In recent years, Moviecon (sometimes associated with the MAMI Film Festival or independent pop culture cons) has hosted animation retrospectives. Tom and Jerry has been featured in:
Example: At Moviecon 2022–2023 (Chennai/Mumbai), there was a segment titled "Tom and Jerry: 80+ Years of Mayhem" featuring restoration clips.
Tom and Jerry have no dialogue (save for Mammy Two Shoes’ remastered replacement and a few yodels). They play in Shanghai, Rio, Mumbai, and Kansas. At a time when global streaming is the goal, Tom and Jerry are already global citizens.
You might wonder: In an era of A.I. scriptwriting, deepfake dubbing, and hyper-serialized prestige animation, why does a cat-and-mouse cartoon from 1940 still headline Moviecon Animation? moviecon animation tom and jerry
The keyword moviecon animation tom and jerry is trending for a specific reason: exclusives. Moviecon has become a launchpad for physical media, art, and technology related to classic animation. Here is what was unveiled this year:
Before the memes, before the TikTok edits set to classical music, Tom and Jerry were the unrivaled kings of the theatrical short. Created by William Hanna and Joseph Barbera in 1940, the duo won seven Academy Awards for Best Animated Short Film—more than any other character-based series in history.
At Moviecon, the animation track is dedicating an entire hall to this legacy. Attendees can view original cels from “The Night Before Christmas” (1941) and “Yankee Doodle Mouse” (1943). These are not reproductions. These are fragments of animation history, preserved under glass, showing the sweat and detail of hand-inked frames. In recent years, Moviecon (sometimes associated with the
As one collector told Animation Magazine on the Moviecon floor: “You don’t realize how much love went into a single second of Tom getting an anvil dropped on him until you see the painted cel up close. Every whisker was deliberate.”

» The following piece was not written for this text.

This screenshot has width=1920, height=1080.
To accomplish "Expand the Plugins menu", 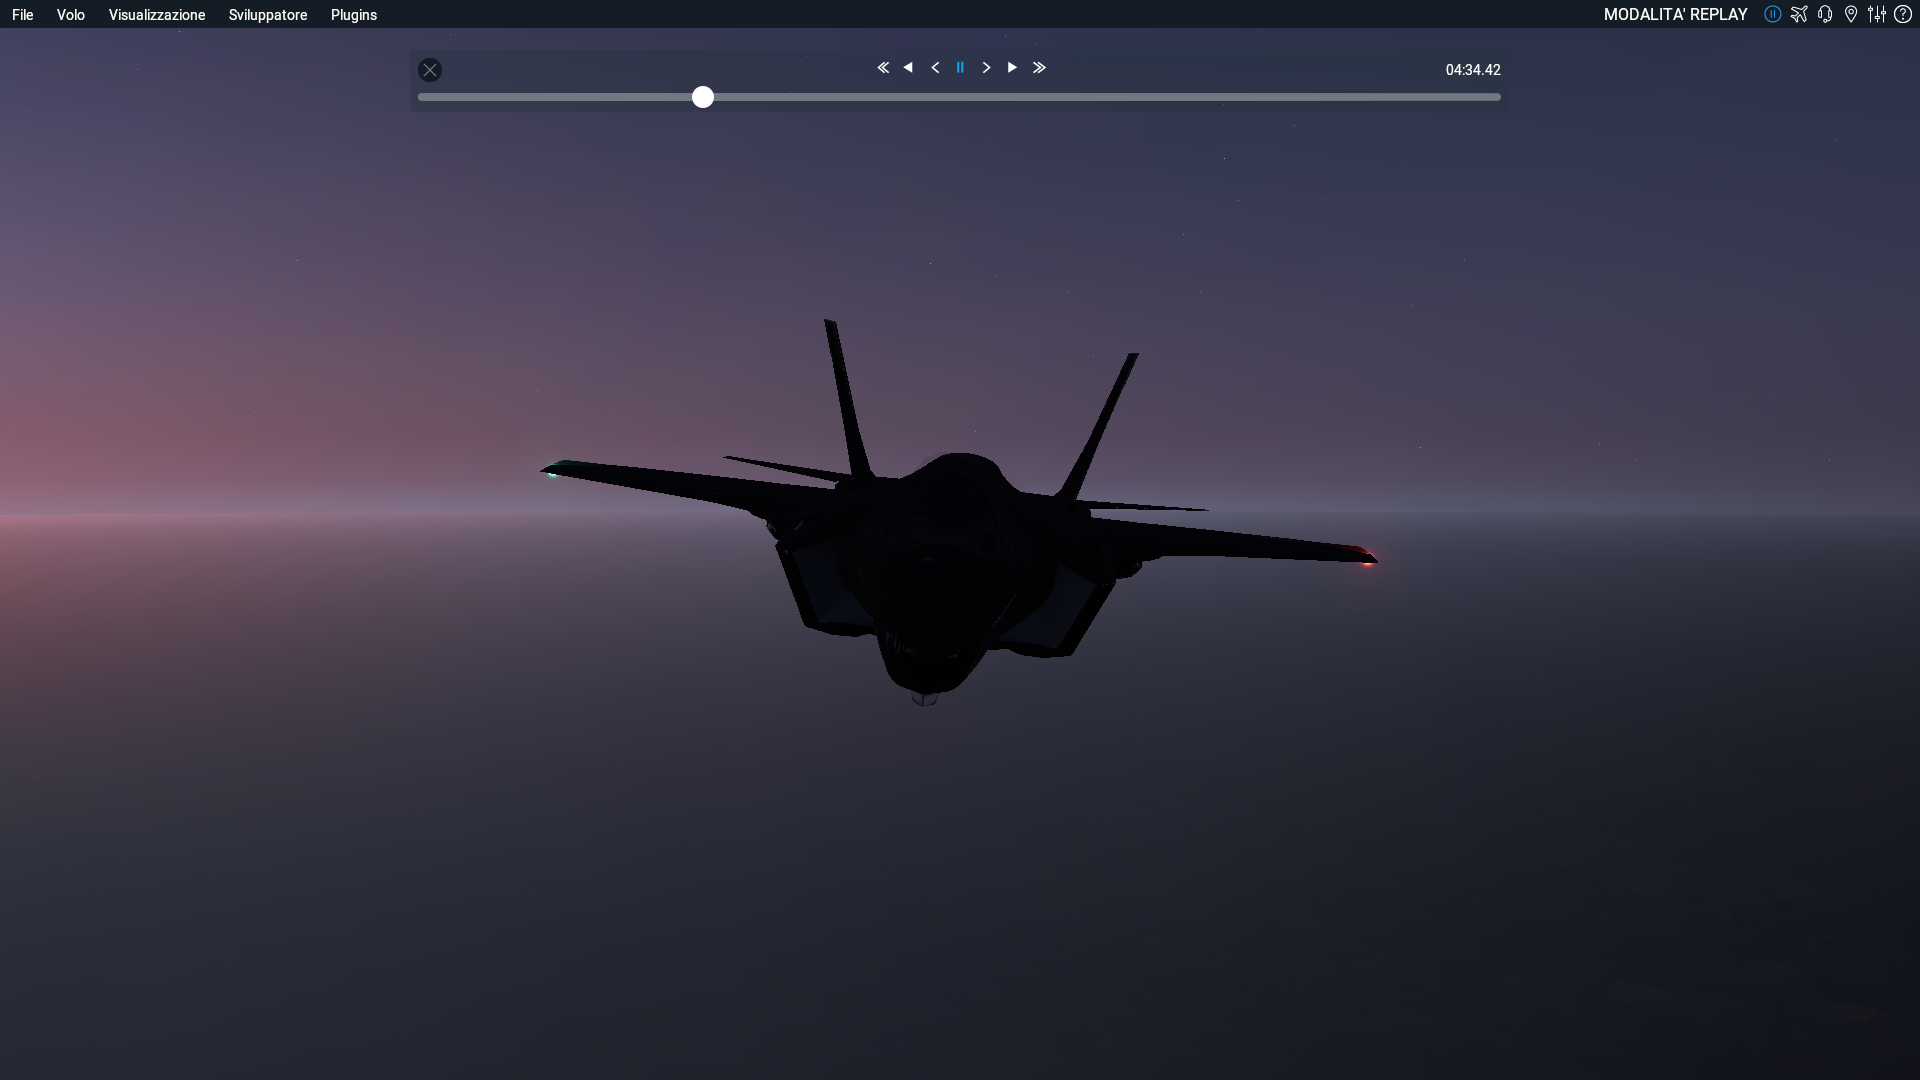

One of the cornerstones of the Moviecon animation track was a live masterclass titled: “Timing, Music, and Violence: How Tom and Jerry Engineered Laughter.”
Led by veteran animator Eric Goldberg (of Aladdin and The Princess and the Frog fame), the class deconstructed a single 11-second sequence from “Tom and Jerry: The Two Mouseketeers” (1952). Goldberg showed how the animators used “half-frames” and musical staccato to create the illusion of painful, hilarious impact. Tom and Jerry have no dialogue (save for
Three key takeaways from the masterclass:
Goldberg concluded with a statement that drew a standing ovation: “Disney gave you heart. Pixar gave you existential dread. But Hanna-Barbera gave you permission to laugh at catastrophe. That is why Tom and Jerry are eternal.”